How do you handle poor communication skills and etiquette of interviewer during onsite interviews for a system design/data modeling question where they have to explain the problem they want solved. They were late by about 5 mins and never apologized and kept making irritated faces when I tried asking pointed questions to get my understanding of the question confirmed, but at the end of the interview the interviewer changed the definition of a business term that we agreed on at the beginning. They made a lot of assumptions that everyone knows how their business works only by doing a lousy job of explaining some company specific jargon and have me design an incorrect solution while they were looking at their laptop most of the time. It was hard for me to keep my composure during the interview. How do you handle such issues? This was at Lyft today.
You should ask him to leave the room and demand another interviewer. If he doesn’t agree, sue him.
Lol oracle and sue go hand in hand
You should be asked to fill out a post interview survey. Be objective in it
Thank you. Will do
Well it’s your failure , do you have a clear statement of what your objection is ? Were you rejected by that interviewer ? Tell recruiter and get another one
How do you communicate with poor communicators? By exercising good communication skills yourself. When the interviewer changed the meaning of a previously defined business term, did you clearly communicate to work through the confusion? Or did you limp along on unsure footing? When they did a lousy job of explaining business jargon, did you first acknowledge that you still did not fully understand and then persist in asking well phrased questions until clarity was achieved? Speaking effectively with worse communicators IS being a good communicator.
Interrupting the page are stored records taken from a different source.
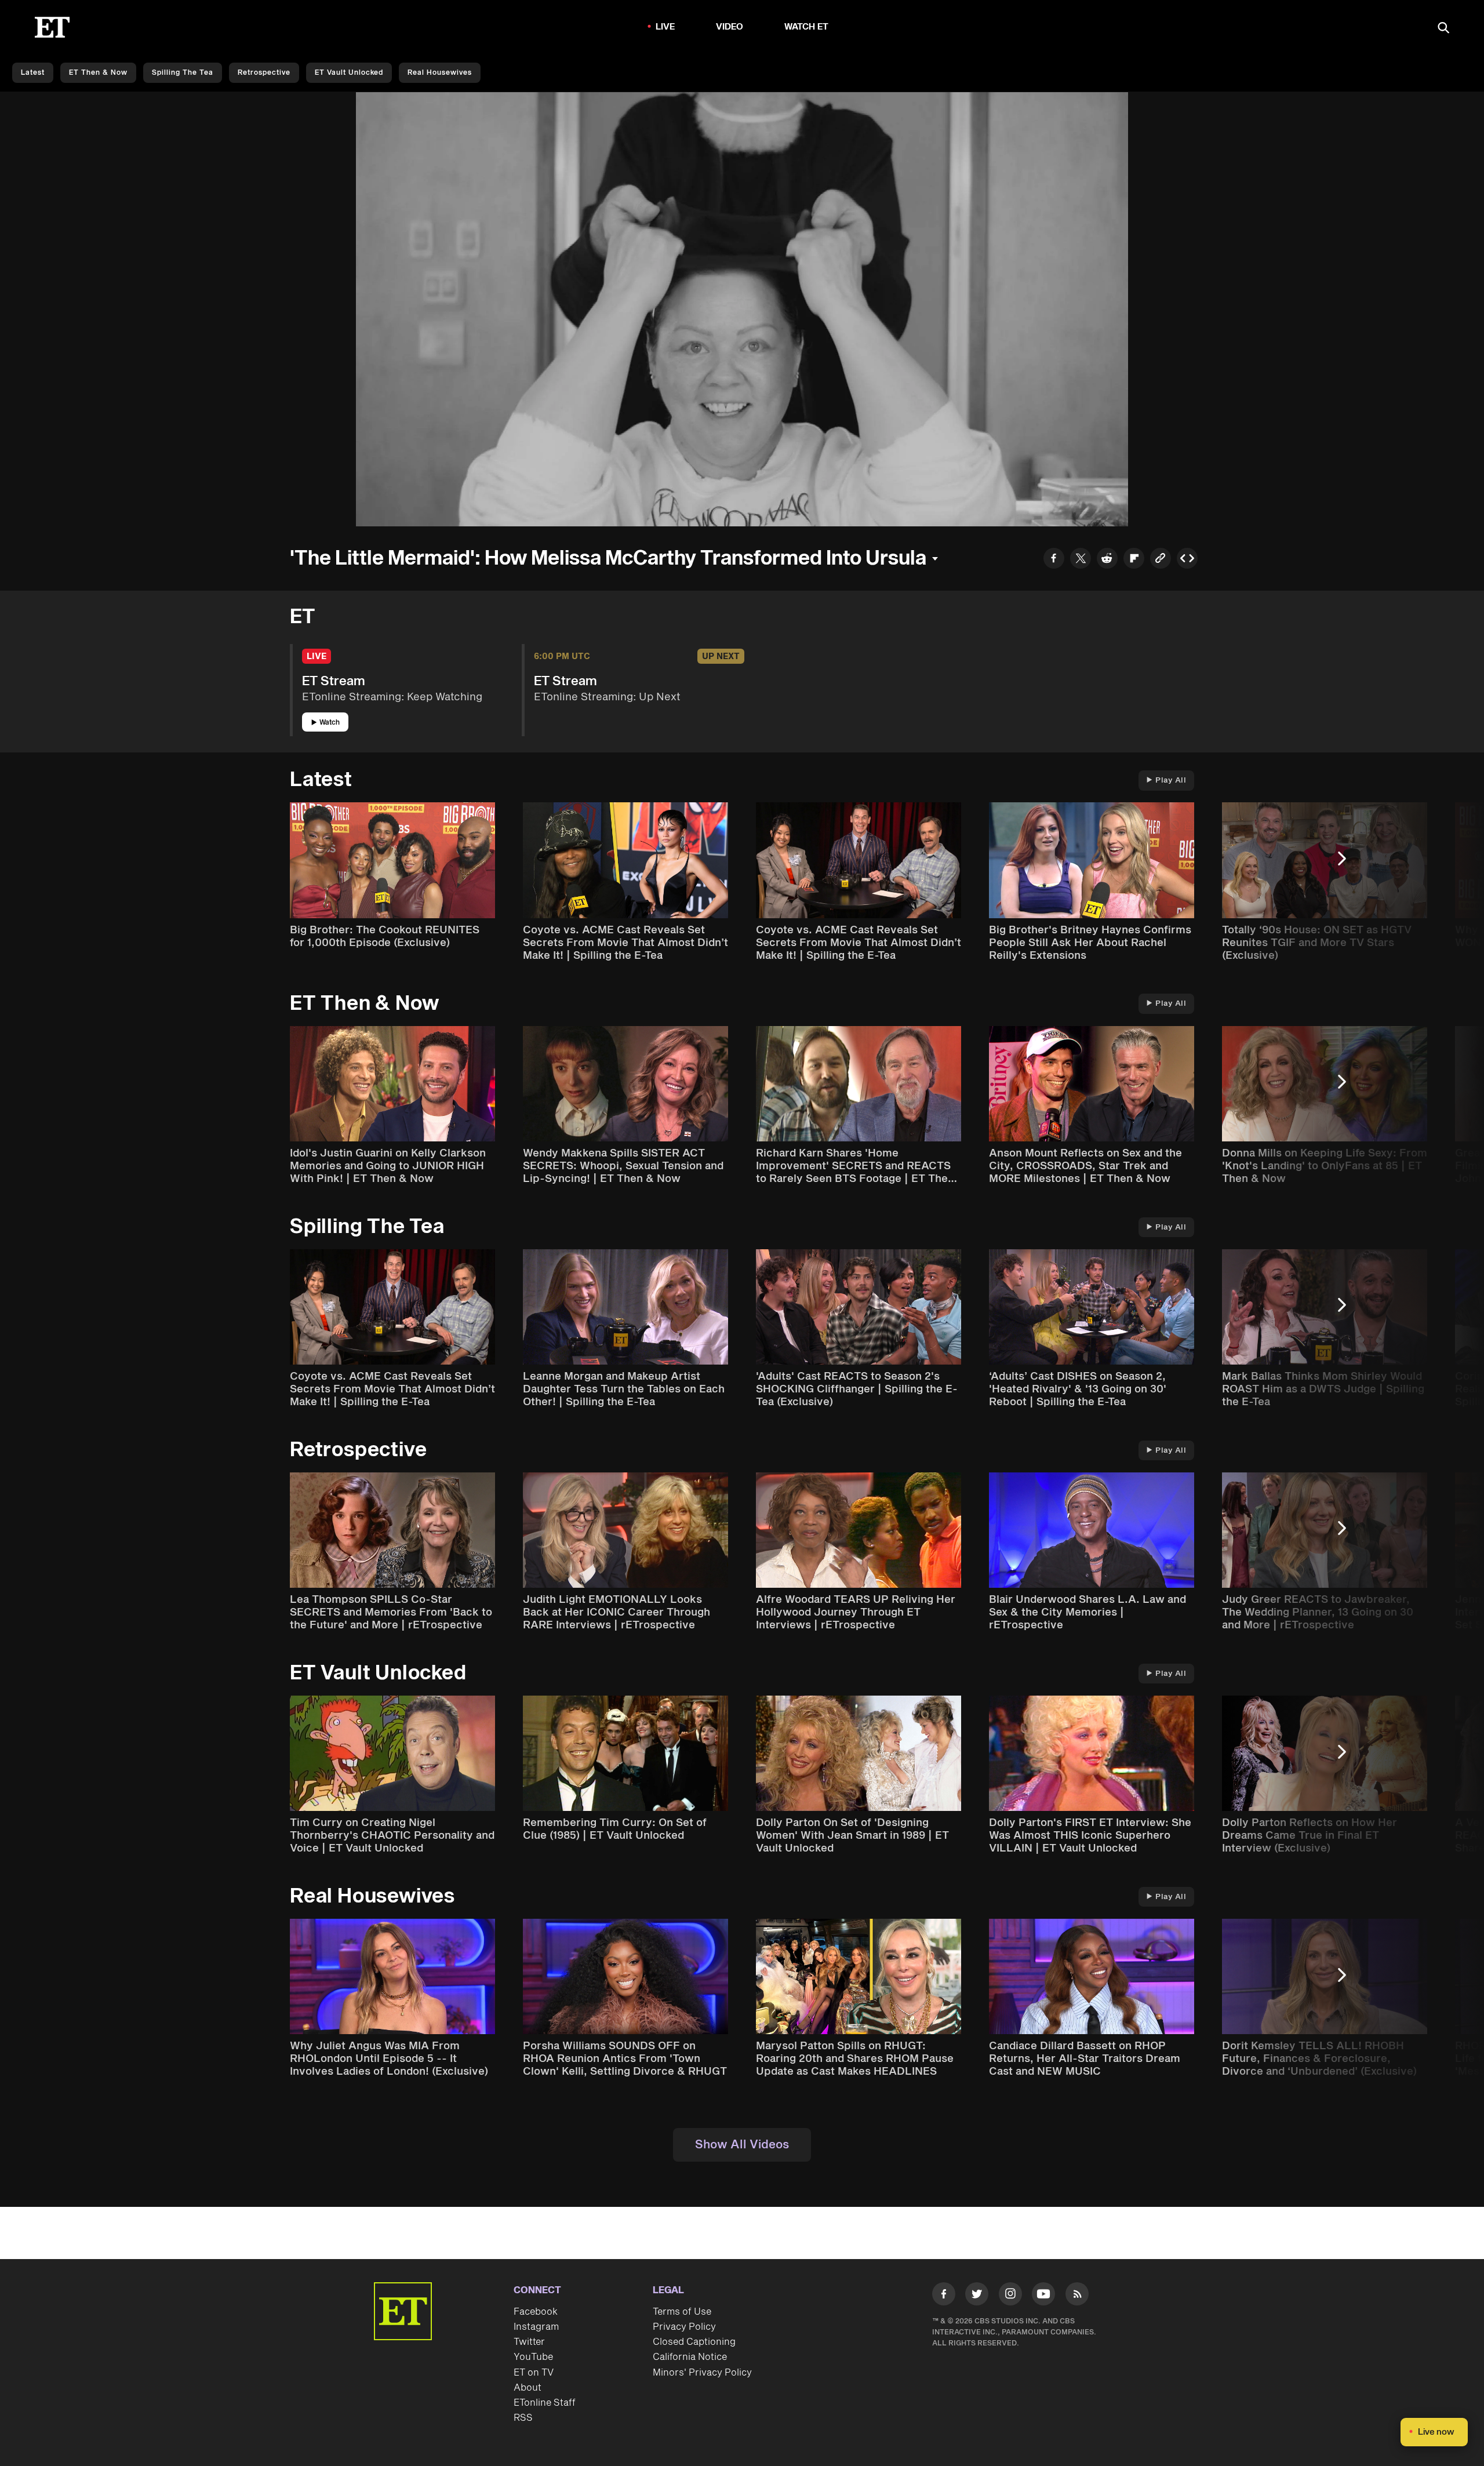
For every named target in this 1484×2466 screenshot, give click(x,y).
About (527, 2388)
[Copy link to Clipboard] (1160, 560)
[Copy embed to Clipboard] (1187, 560)
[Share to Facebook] (1053, 560)
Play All (1170, 780)
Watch (329, 722)
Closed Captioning (694, 2342)
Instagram (536, 2327)
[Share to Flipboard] (1133, 560)
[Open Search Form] (1443, 28)
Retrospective (264, 72)
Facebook (536, 2312)
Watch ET (806, 27)
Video (730, 27)
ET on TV (534, 2373)
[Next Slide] (1348, 864)
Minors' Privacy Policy (702, 2373)
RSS (523, 2418)
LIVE (665, 27)
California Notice (690, 2357)
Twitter (529, 2342)
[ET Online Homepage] (52, 27)
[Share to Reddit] (1107, 560)
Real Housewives (440, 72)
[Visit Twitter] (976, 2296)
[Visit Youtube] (1043, 2293)
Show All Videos (742, 2145)
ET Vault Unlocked (349, 72)
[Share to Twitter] (1080, 560)
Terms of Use (682, 2312)
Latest (33, 72)
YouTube (533, 2357)
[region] (742, 309)
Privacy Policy (684, 2327)
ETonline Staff (545, 2403)
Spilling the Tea (182, 72)
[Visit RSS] (1077, 2296)
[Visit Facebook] (943, 2296)
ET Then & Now (98, 72)
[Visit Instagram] (1010, 2296)
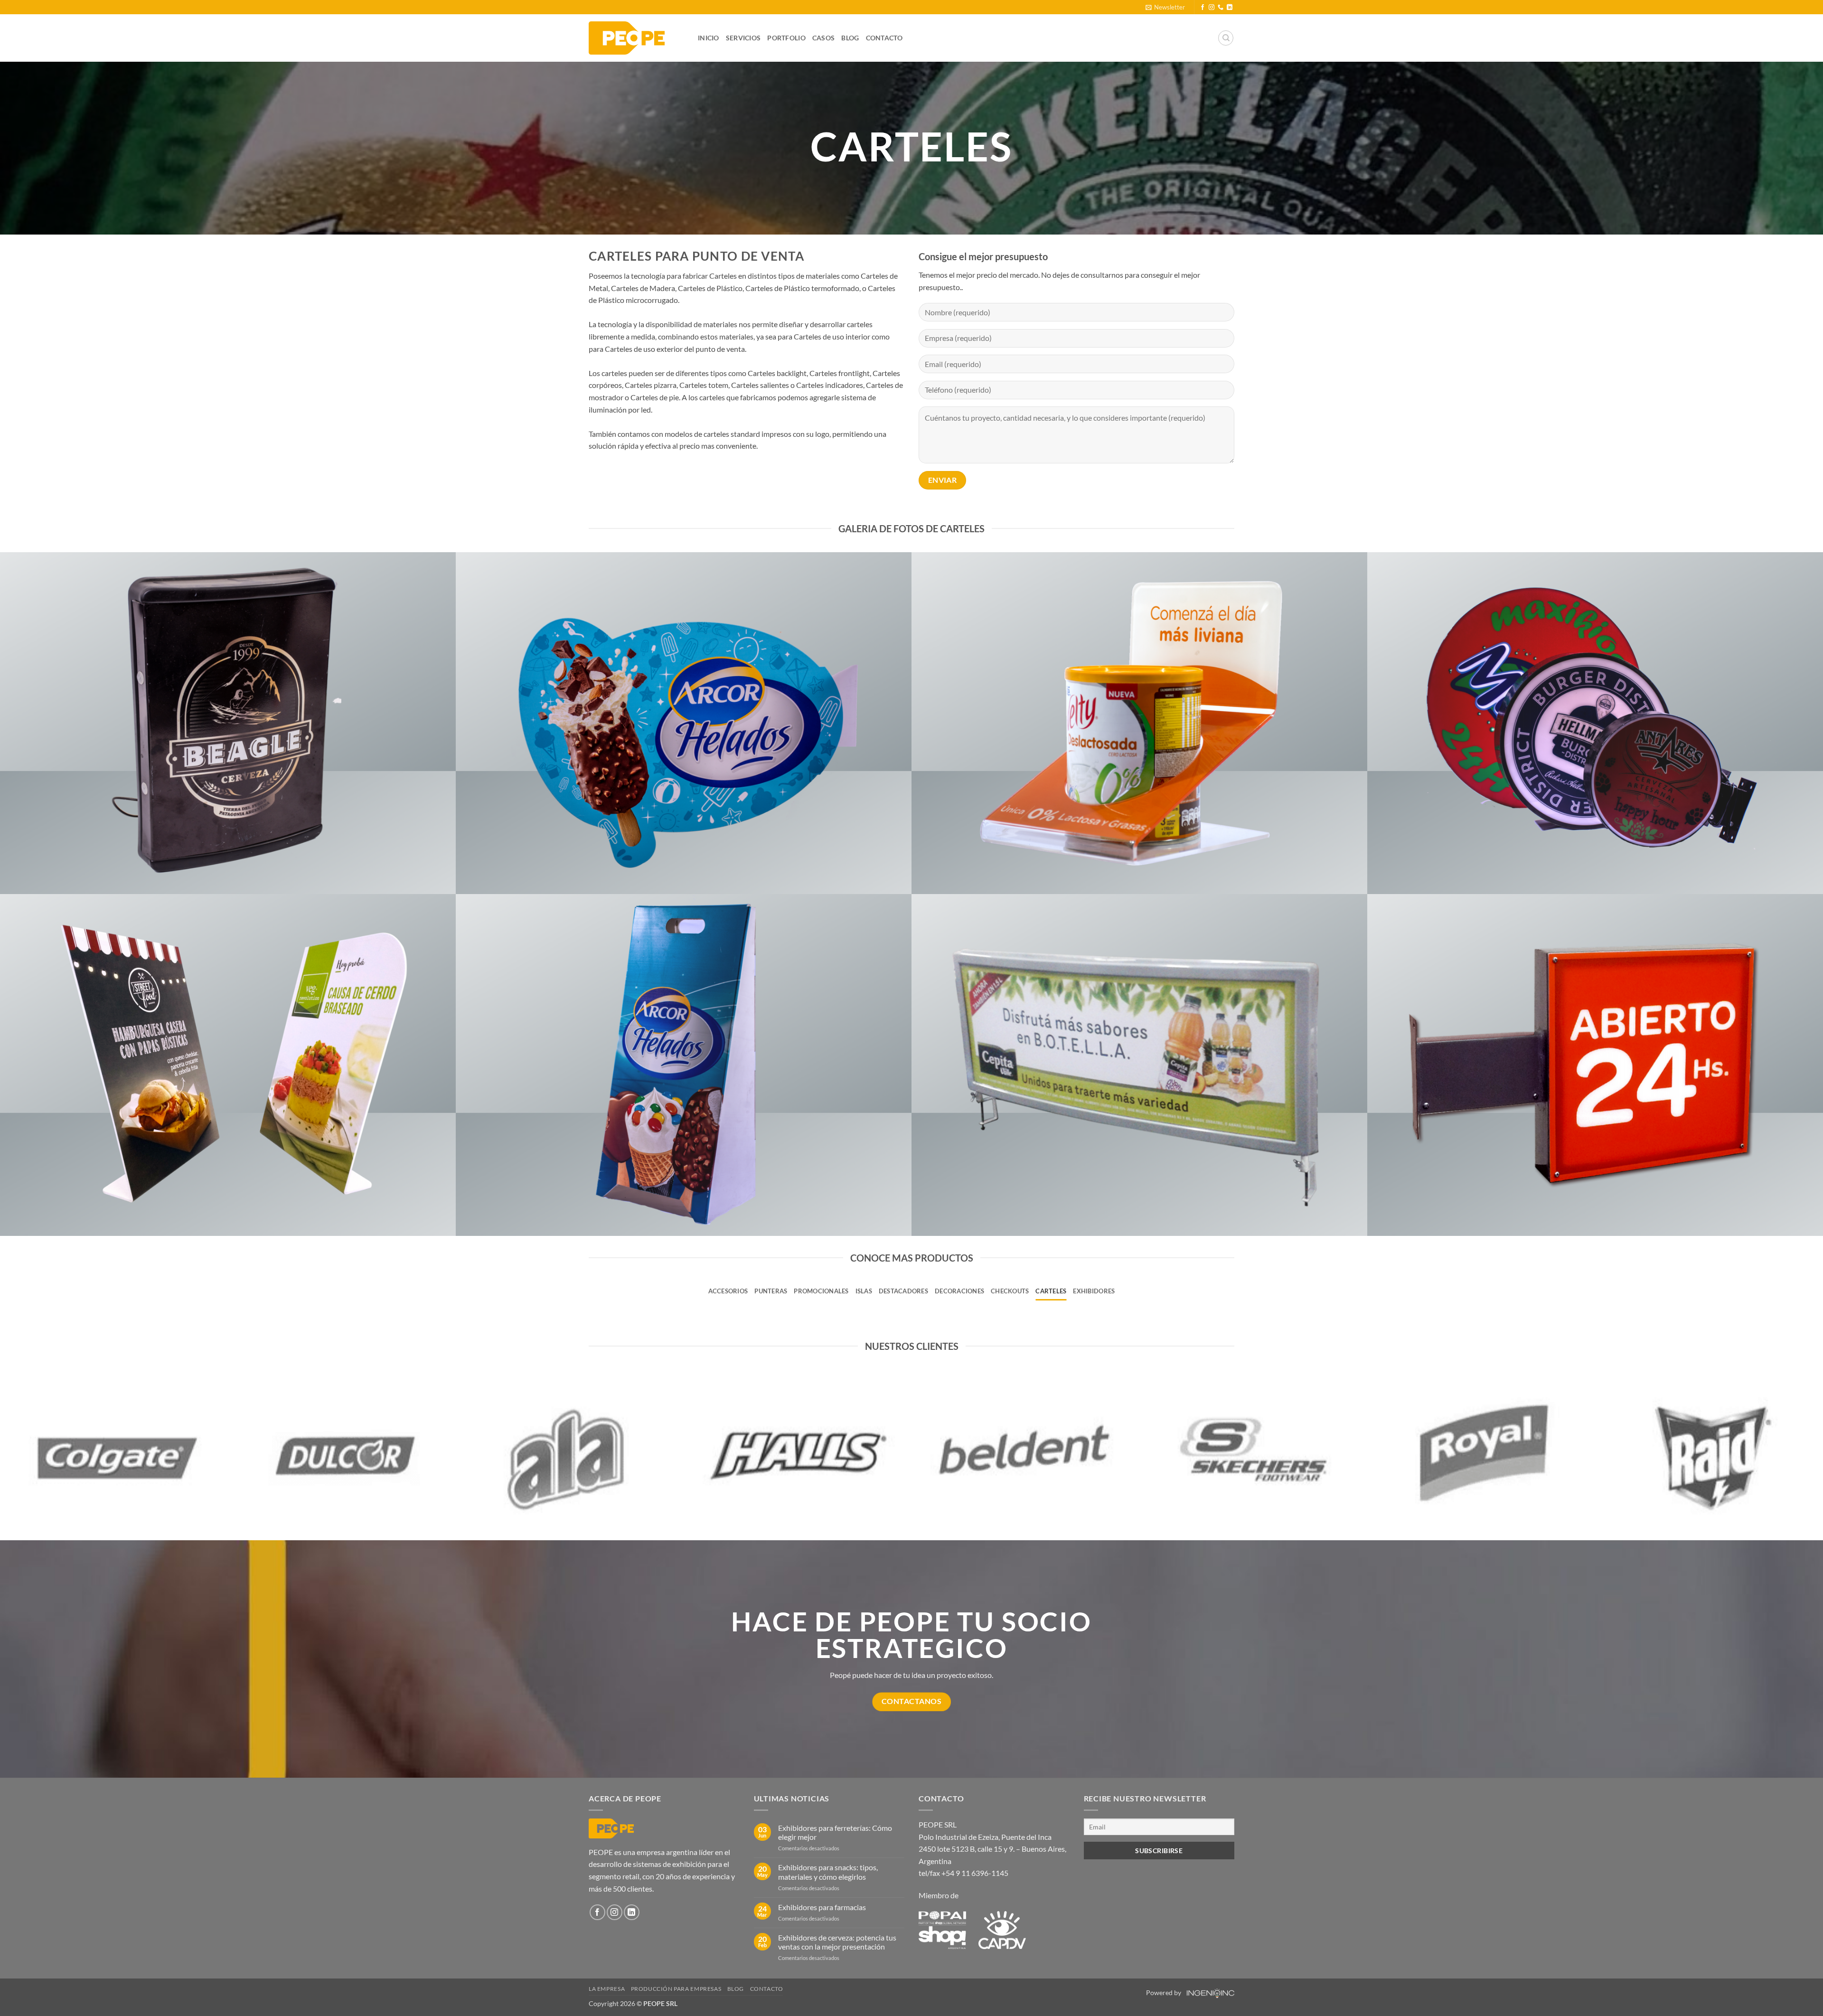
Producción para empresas (676, 1988)
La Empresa (607, 1988)
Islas (863, 1291)
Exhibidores (1094, 1291)
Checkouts (1010, 1291)
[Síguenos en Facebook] (1202, 7)
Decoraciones (959, 1291)
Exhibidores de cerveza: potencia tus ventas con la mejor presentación (837, 1942)
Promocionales (821, 1291)
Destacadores (903, 1291)
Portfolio (786, 38)
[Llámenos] (1220, 7)
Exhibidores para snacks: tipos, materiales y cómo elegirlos (828, 1872)
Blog (850, 38)
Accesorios (728, 1291)
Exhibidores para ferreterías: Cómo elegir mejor (835, 1832)
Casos (823, 38)
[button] (1165, 7)
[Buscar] (1225, 38)
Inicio (708, 38)
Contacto (884, 38)
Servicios (743, 38)
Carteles (1050, 1291)
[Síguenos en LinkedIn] (1229, 7)
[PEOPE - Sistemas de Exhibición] (636, 38)
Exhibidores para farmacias (822, 1907)
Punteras (770, 1291)
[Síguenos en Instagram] (1211, 7)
Theres nothing you really can do. You can only control how you responded and answered the question and do best you can. There are no do-overs with a bad interviewer or anything that you can change. Its part luck and you got unlucky this time.
Not to stereotype, but in my experience they have all been Indians and Chinese.
I dont disagree. It may be a culture thing, it may be racial bias, it may be inexperience in interviewing, etc. But still cant do anything about it.